Condition = Dict[str, object]
Rule = Tuple[str, List[Union[Condition, 'Rule']]]


class OAIPatientFilter:
    """
    总表与条件文件分离版本
    ID 比对不区分大小写（统一转大写）
    用法：
        filter = OAIPatientFilter(
            master_file="总表.xlsx",          # 当前目录
            cond_root="OAIdatabase"           # 当前目录下
        )
        filter.filter("初始", "step1", 条件树)
    """

    def __init__(self, master_file: str, cond_root: str = "OAIdatabase"):
        # 总表路径
        if not os.path.isfile(master_file):
            raise FileNotFoundError(master_file)
        self.master = os.path.abspath(master_file)

        # 条件文件根目录
        self.cond_root = os.path.abspath(cond_root)
        if not os.path.isdir(self.cond_root):
            raise FileNotFoundError(self.cond_root)

    # ---------------- 对外 API ----------------
    def filter(self,
               from_sheet: str,
               to_sheet: str,
               conditions: Rule) -> int:
        """单步筛选：源 sheet → 新 sheet（同名覆盖）"""
        df = pd.read_excel(self.master, sheet_name=from_sheet)
        # 不区分大小写：统一列名大写 + 值转大写
        df = self._normalize_id_col(df)
        keep_ids = self._eval_rules(conditions)
        new_df = df[df['ID'].str.upper().isin(keep_ids)].copy()

        with pd.ExcelWriter(self.master, mode='a', engine='openpyxl',
                            if_sheet_exists='replace') as w:
            new_df.to_excel(w, sheet_name=to_sheet, index=False)
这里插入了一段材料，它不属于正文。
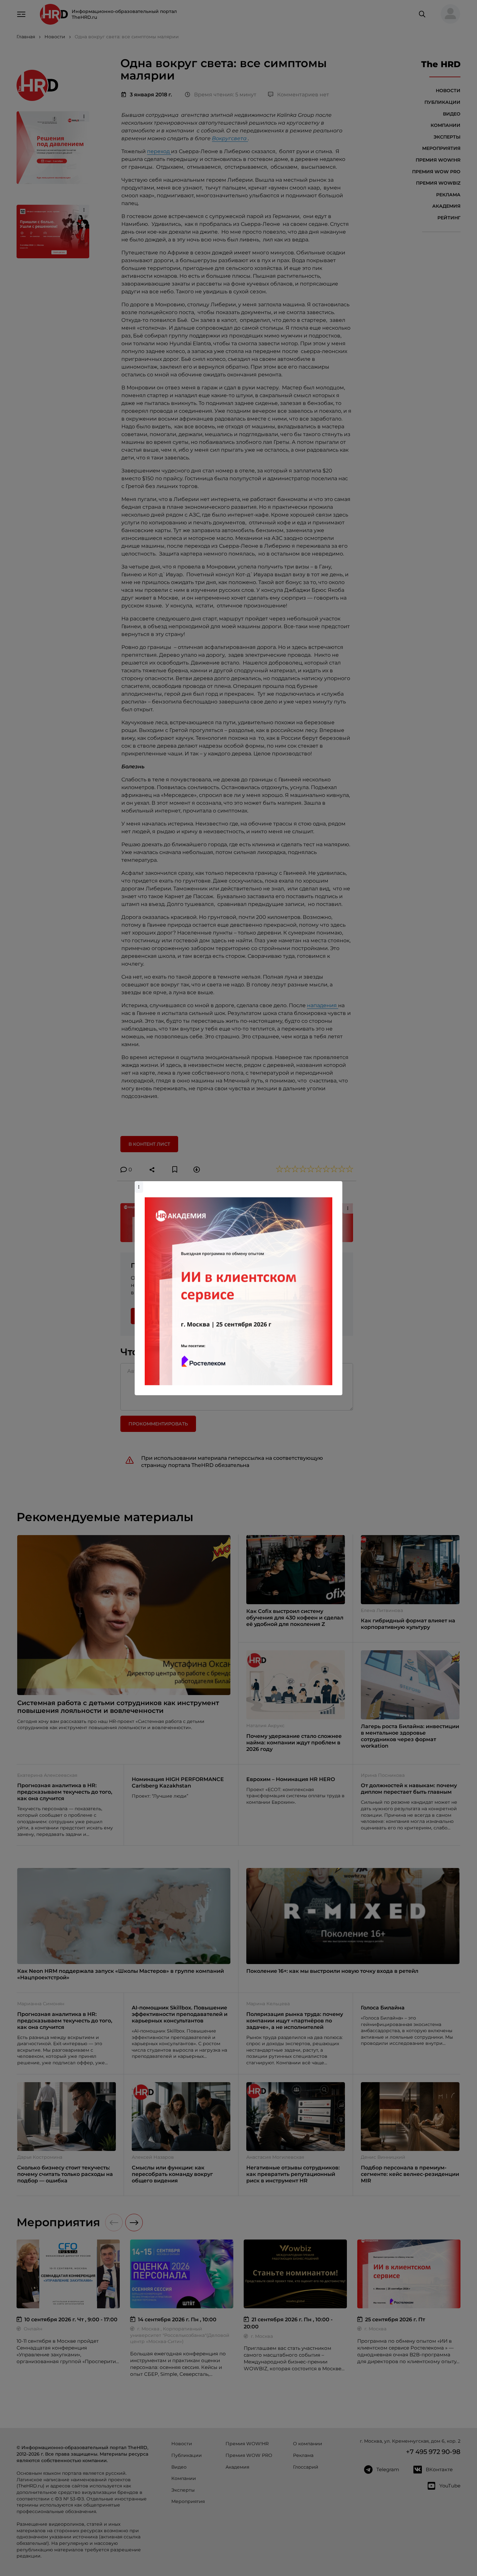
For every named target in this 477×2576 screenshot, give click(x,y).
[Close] (336, 1184)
        print(f"→ {from_sheet} ➜ {to_sheet}  保留 {len(new_df)} 人")
        return len(new_df)

    # ---------------- 内部 ----------------
    def _normalize_id_col(self, df: pd.DataFrame) -> pd.DataFrame:
        """把 ID 列找出来并统一转大写字符串"""
        id_col = None
        for col in df.columns:
            if col.upper() == 'ID':
                id_col = col
                break
        if id_col is None:
            raise ValueError("找不到 ID 列（不区分大小写）")
        df = df.rename(columns={id_col: 'ID'})
        df['ID'] = df['ID'].astype(str).str.upper()
        return df

    def _single_file_ids(self, cond: Condition) -> set:
        """单条件 → ID 集合（路径相对于 cond_root）"""
        path = os.path.join(self.cond_root, cond['file'])
        if not os.path.isfile(path):
            raise FileNotFoundError(path)
        df = pd.read_excel(path)
        # 同样不区分大小写
        df = self._normalize_id_col(df)
        hit = df.loc[df[cond['var']].apply(cond['cond']), 'ID']
        return set(hit)

    def _eval_rules(self, rule: Rule) -> set:
        logic, items = rule
        sets = [self._eval_rules(it) if isinstance(it, tuple)
                else self._single_file_ids(it) for it in items]
        if logic == '&':
            return set.intersection(*sets) if sets else set()
        if logic == '|':
            return set.union(*sets) if sets else set()
        raise ValueError("logic 只支持 & 或 |")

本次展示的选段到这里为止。